Table 7 also shows support for increased spending on job assistance and training for the unemployed (even if it might mean more tax), which appears to have increased significantly in the early 1990s (when unemployment rates skyrocketed) and then to have dropped again as these improved. This further suggests that opinion on this issue is highly contingent on the current economic context. Certainly, the fact that between 54% and 60% of respondents by 2004/05 still regarded government as responsible for providing the unemployed with jobs, a decent standard of living and job training/assistance implies that the neo-liberal framing of unemployment as a personal responsibility was not fully adopted.

Table 7: Agree* It Should Be Government's Responsibility to Provide a Job for Everyone Who Wants One and to Increase Spending on Job Training/Assistance (%)

  To provide a job
for everyone
who wants one
n To increase
spending on job
training/assist
n
1987 86 1,524 -  
1989 -   61 1,000
1990 60** 1,880 - 1,249
1993 57 2,020 74  
1996 57** 4,669 -  
1997 54 1,206 - 1,169
1998 -   63**  
1999 65** 1,957 -  
2002 59** 4,625 - 912
2004 -   57**  
2005 60** 3,633 -  
Sources: ISSP 1997; NZAVS Survey 1987 (cited in RCSP 1988); NZES 1990, 1993, 1996, 2002, 2005; NZVS 1989, 1993 (cited in Perry and Webster 1993), 1998, 2004 (cited in Perry, postal survey).
* Agree combines "definitely should be" and "probably should be". Note that questions asked in different surveys were worded slightly differently (see sources for details).
** Unweighted data.

To illustrate this point further, Table 8 shows that although only a minority of New Zealanders have ever supported increased spending on the DPB if it might mean a rise in taxes, support for this almost doubled between 1989 and 1993. Although dropping again, support during 1998-2004 was higher than in 1989 and there was also significant support (between 39% and 48% across the 15-year period) for spending to remain the same.
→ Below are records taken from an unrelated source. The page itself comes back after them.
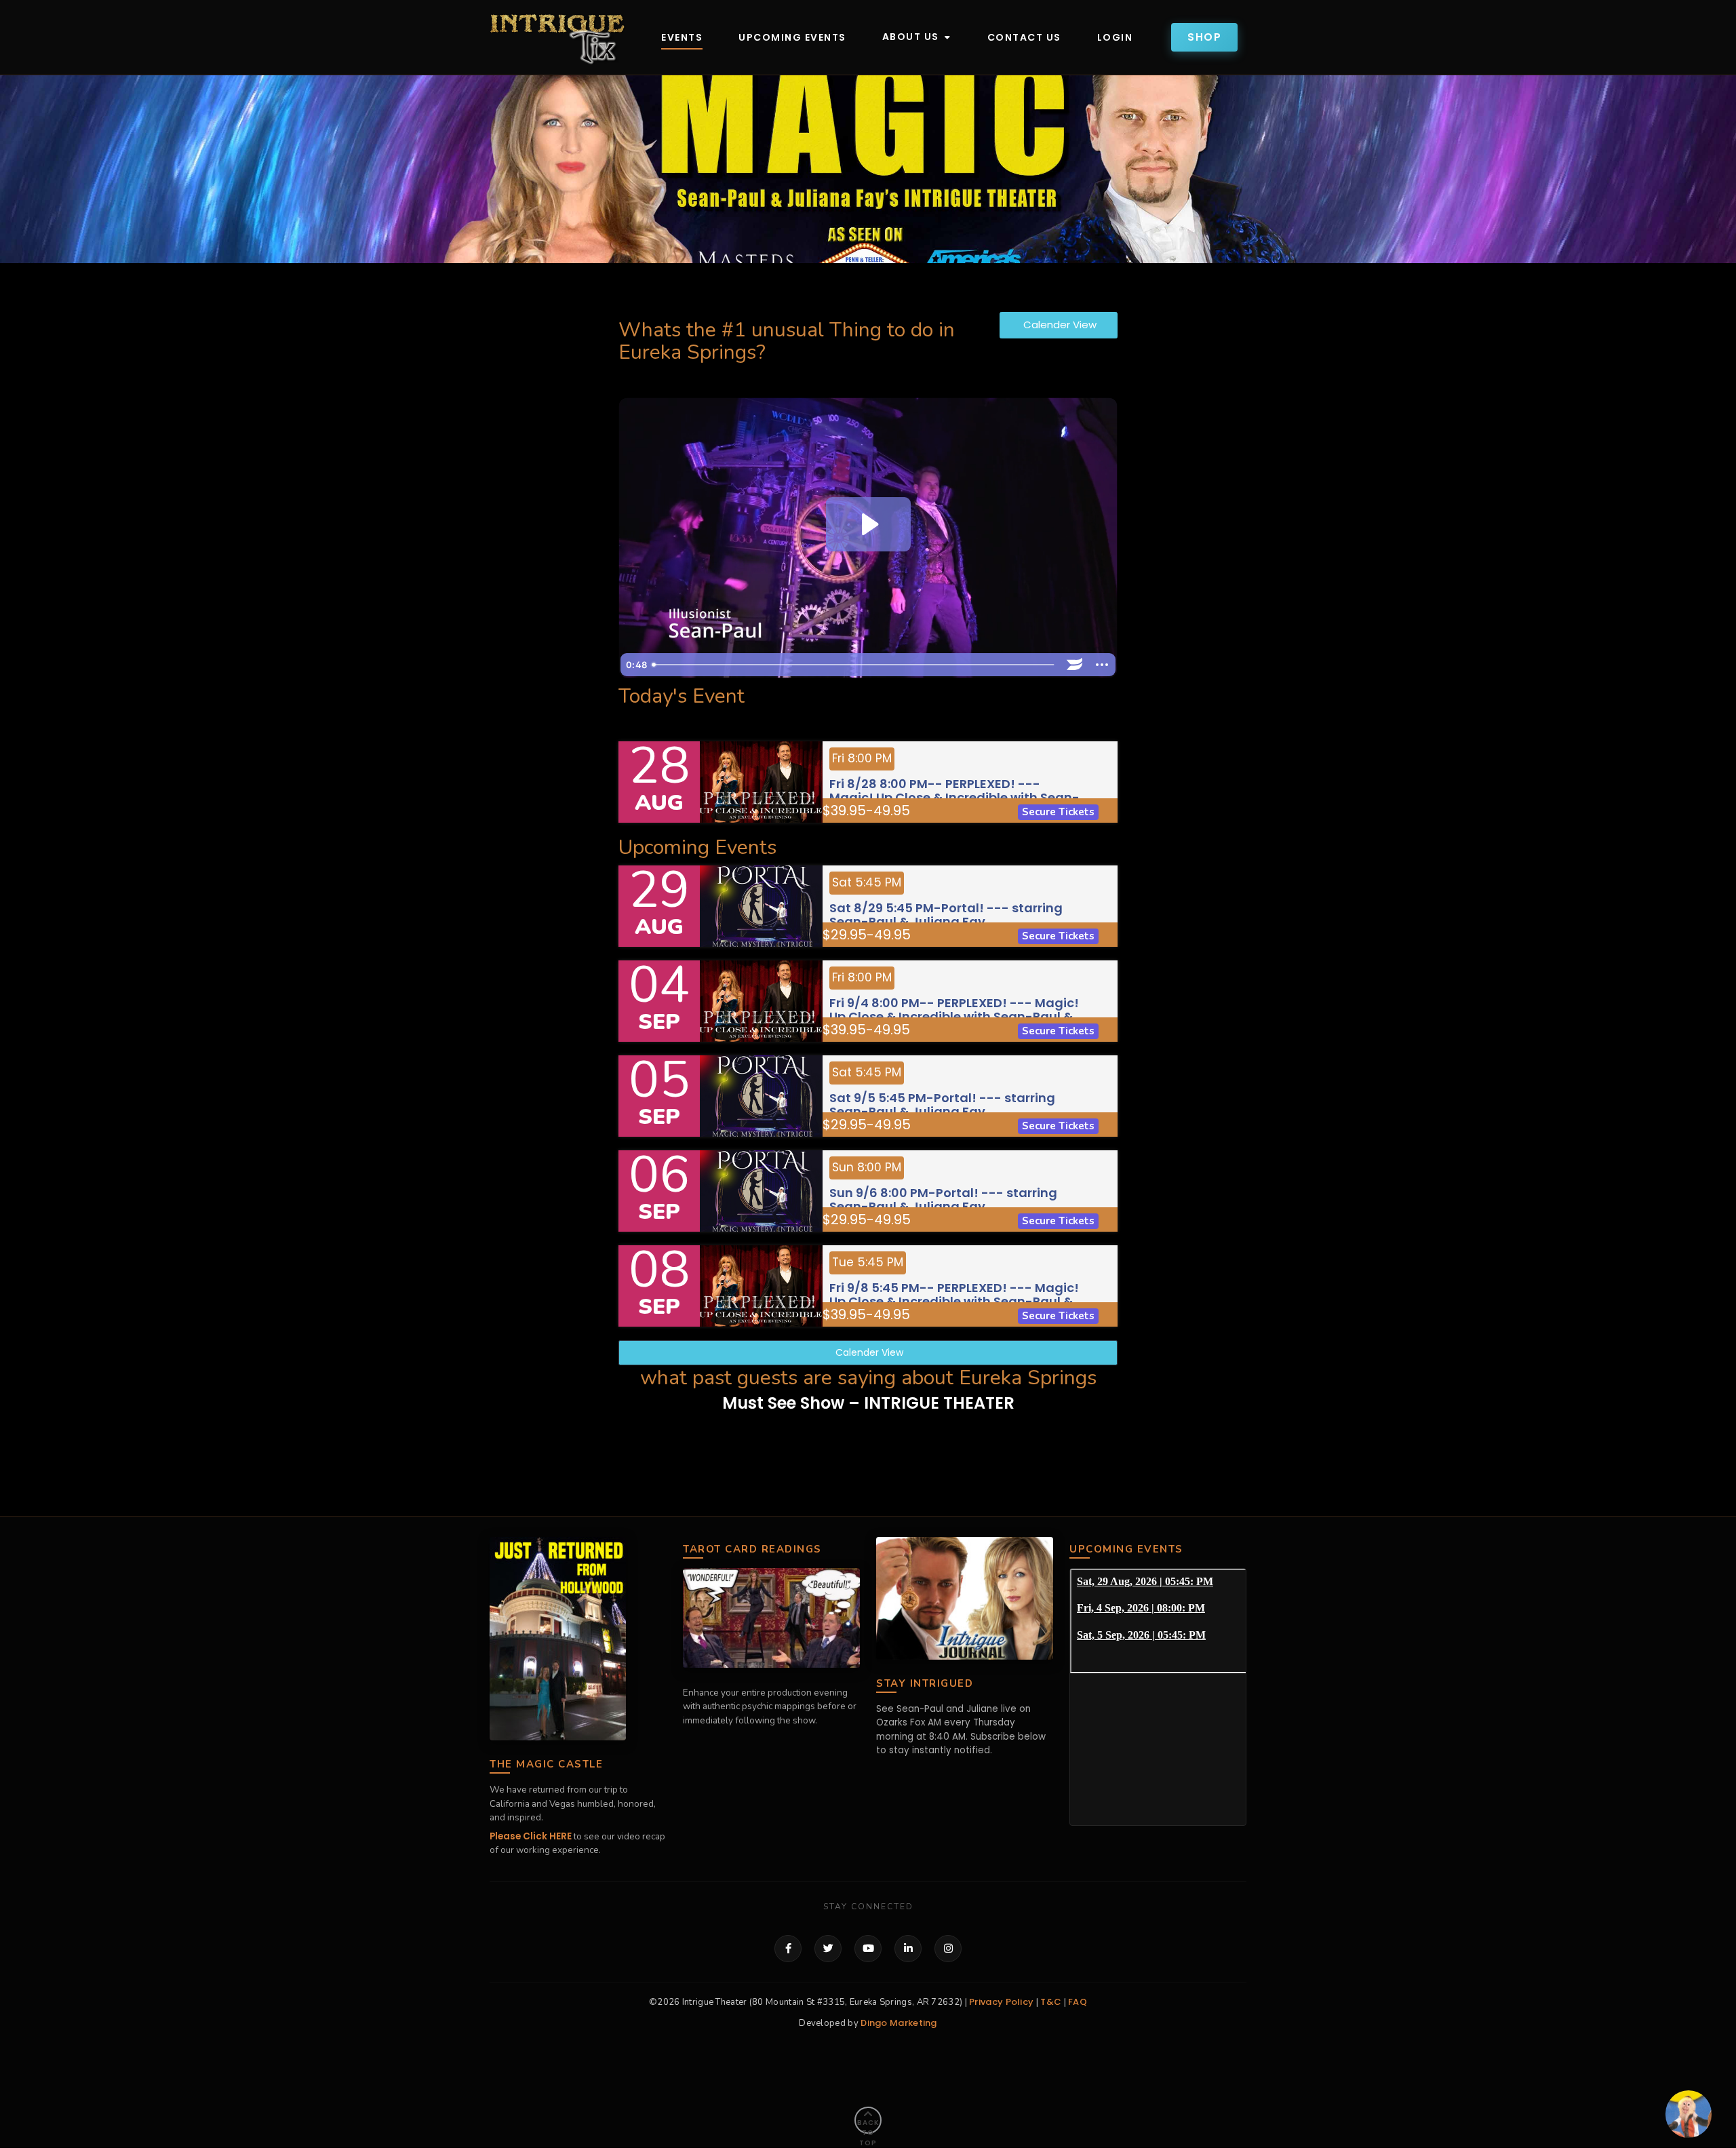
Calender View (1059, 324)
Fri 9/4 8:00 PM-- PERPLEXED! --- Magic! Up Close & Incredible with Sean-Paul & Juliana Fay (954, 1015)
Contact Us (1024, 37)
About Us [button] (912, 36)
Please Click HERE (531, 1836)
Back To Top (868, 2125)
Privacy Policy (1001, 2001)
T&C (1050, 2001)
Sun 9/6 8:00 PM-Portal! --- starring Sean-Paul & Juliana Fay (943, 1198)
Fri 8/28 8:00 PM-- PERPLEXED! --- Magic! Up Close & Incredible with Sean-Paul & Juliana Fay (954, 796)
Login (1115, 37)
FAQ (1077, 2001)
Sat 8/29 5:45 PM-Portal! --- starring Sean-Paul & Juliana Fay (946, 914)
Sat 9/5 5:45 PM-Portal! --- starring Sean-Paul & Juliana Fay (942, 1103)
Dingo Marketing (899, 2022)
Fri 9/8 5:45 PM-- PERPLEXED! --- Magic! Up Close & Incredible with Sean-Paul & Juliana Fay (954, 1300)
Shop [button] (1204, 37)
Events (682, 37)
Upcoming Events (792, 37)
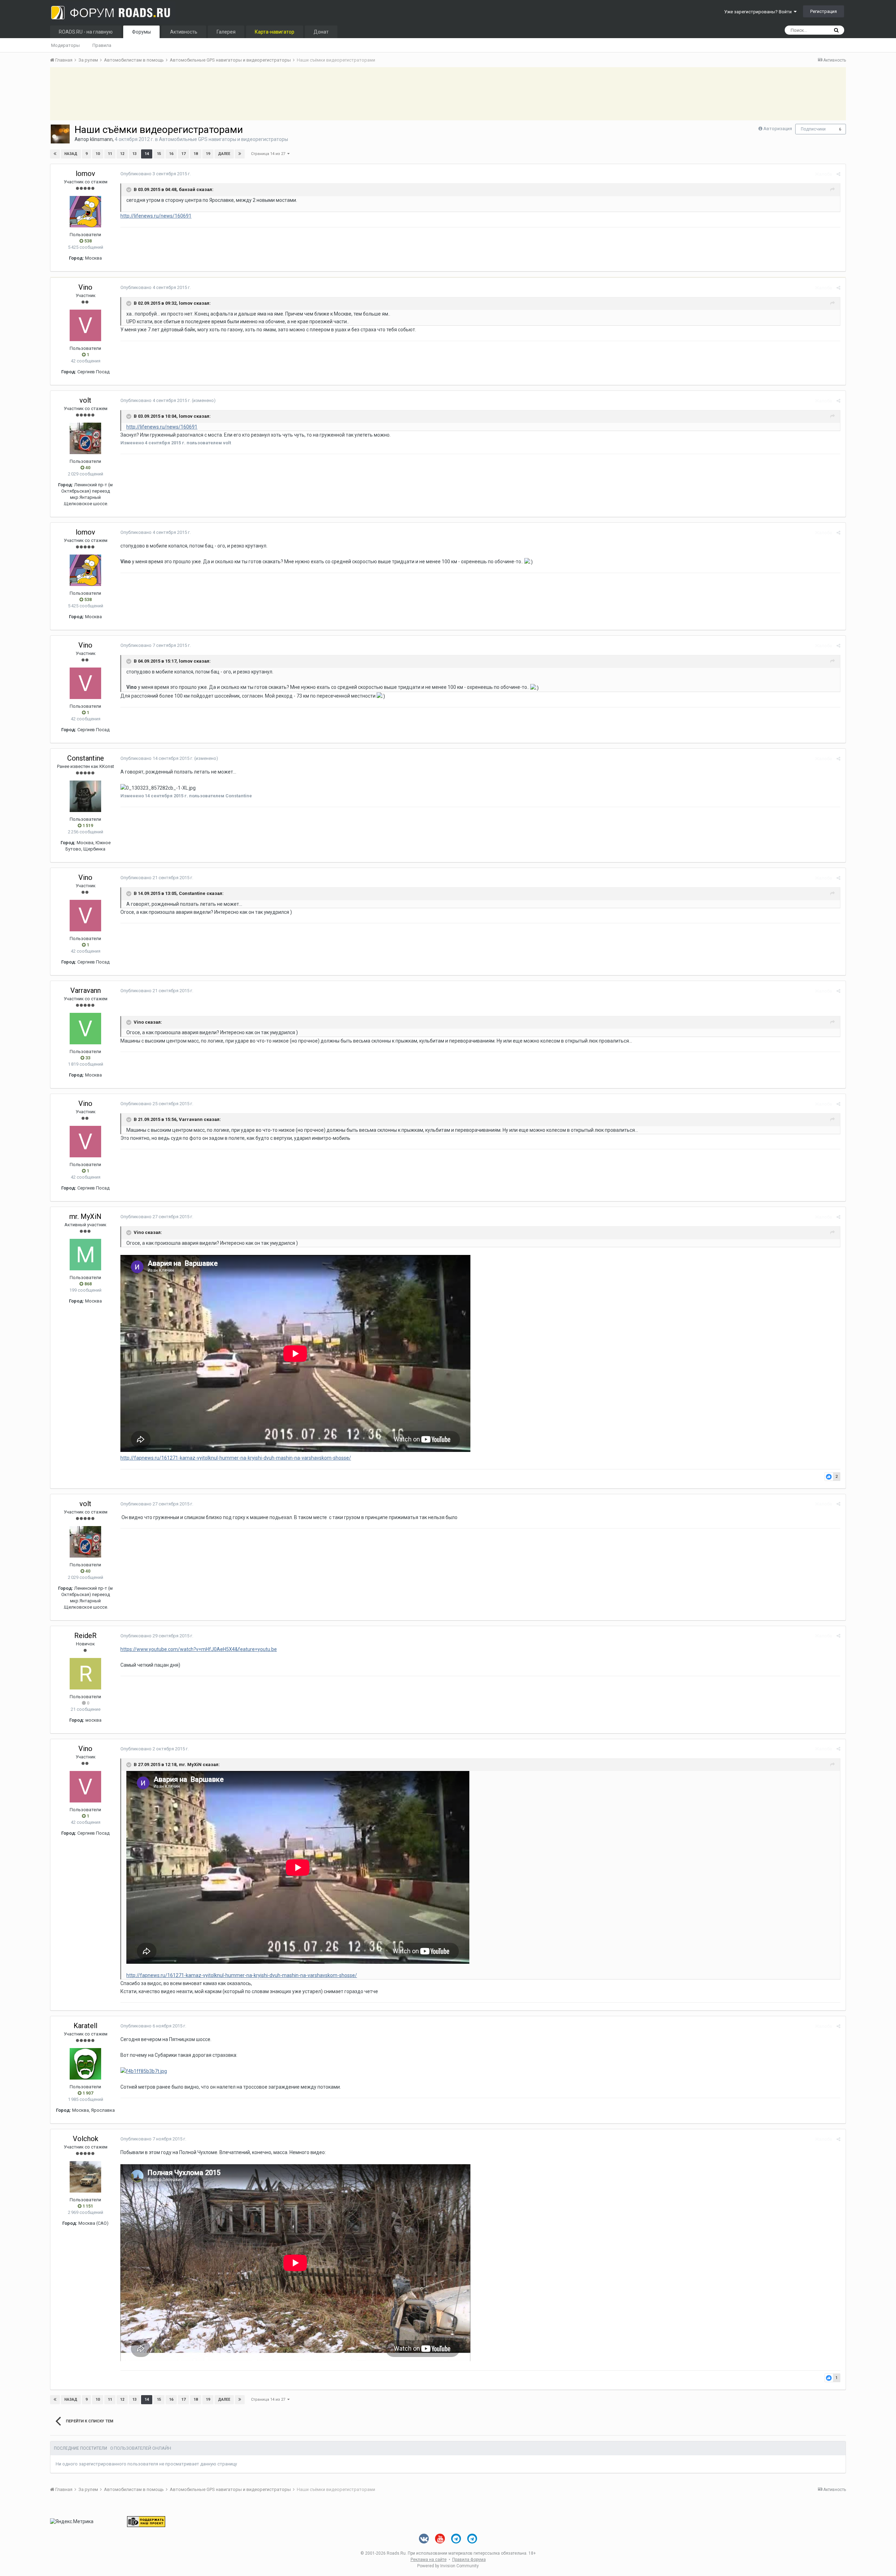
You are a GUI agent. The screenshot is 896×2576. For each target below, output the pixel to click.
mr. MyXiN (85, 1216)
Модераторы (65, 45)
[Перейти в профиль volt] (85, 438)
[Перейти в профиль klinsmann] (60, 134)
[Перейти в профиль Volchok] (85, 2177)
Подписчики (813, 129)
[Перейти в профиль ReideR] (85, 1673)
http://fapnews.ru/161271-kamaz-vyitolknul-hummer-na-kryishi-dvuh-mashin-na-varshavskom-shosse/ (235, 1458)
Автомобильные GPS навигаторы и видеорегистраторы (223, 139)
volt (85, 400)
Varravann (85, 990)
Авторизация (777, 128)
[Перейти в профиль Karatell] (85, 2064)
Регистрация (823, 11)
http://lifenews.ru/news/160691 (155, 216)
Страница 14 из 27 (269, 153)
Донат (321, 32)
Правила (101, 45)
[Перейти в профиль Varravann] (85, 1028)
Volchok (85, 2138)
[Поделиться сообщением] (838, 174)
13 (134, 153)
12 (122, 153)
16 (171, 153)
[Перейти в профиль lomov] (85, 211)
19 (208, 153)
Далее (224, 154)
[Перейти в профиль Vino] (85, 325)
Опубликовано (155, 173)
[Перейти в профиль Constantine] (85, 796)
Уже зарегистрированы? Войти (759, 11)
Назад (70, 154)
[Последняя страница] (240, 153)
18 (196, 153)
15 (159, 153)
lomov (85, 173)
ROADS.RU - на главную (86, 32)
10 (98, 153)
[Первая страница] (55, 153)
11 (110, 153)
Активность (183, 32)
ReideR (85, 1635)
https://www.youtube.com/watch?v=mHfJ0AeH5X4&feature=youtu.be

This is the case even though DPB beneficiaries were targeted by the welfare dependency rhetoric accompanying welfare reform from the early 1990s, resulting in their being subject to work-planning activity requirements between 1997 and 2002 (Cheyne et al. 2005). Although the three-way question asked does not allow us to determine whether support reflected a desire to assist sole parents or their dependent children more specifically, solid support for keeping spending the same and a surge of support for increased spending in 1993 suggest that New Zealanders did not completely buy the welfare dependency rhetoric and were concerned during the 1990s with the social impacts of neo-liberal reform, especially on families and children. This argument is backed up by the strong public resistance to National's proposed Code of Family and Social Responsibility in 1998 (Humpage and Craig 2008).

Table 8:  Government Spending on the Domestic Purposes Benefit (%)*

  1989 1993 1998 2004
Increase 13 24 18 17
Same 39 45 48 46
Decrease 45 27 30 37
n 1,000 1,249 1,156 890
Sources: NZVS 1989, 1993 (cited in Perry and Webster 1993),1998, 2004 (cited in Perry, postal survey).
*Unweighted data.

 

The fact that support for spending on the unemployed and sole parents appears to have grown in difficult economic conditions is in tension with further data demonstrating a hardening of attitudes towards those in need. While NZAVS 1987 data indicate that large majorities saw the causes of unemployment to be structural prior to neo-liberal welfare reform, almost two-thirds (63%) believed some unemployed people "don't try hard enough to get jobs" (Royal Commission on Social Policy 1988). Table 9 shows that the number of New Zealanders blaming individuals for their circumstances grew between 1989 and 2004, with a 35% overall increase (from 38% to 73%) in those who regarded laziness or lack of willpower as the cause of need. Support then dropped back to 60% in 2005. Respondents were offered a different number of reasons in 1989, requiring us to be wary of comparing it with other years, while methodological differences pose some difficulties in comparing 2004 and 2005. It is nonetheless clear that since 1998 New Zealanders have increasingly believed that individuals are to blame for their poor circumstances, even if such a belief may be subject to some rather rapid fluctuations (as seen in 2005).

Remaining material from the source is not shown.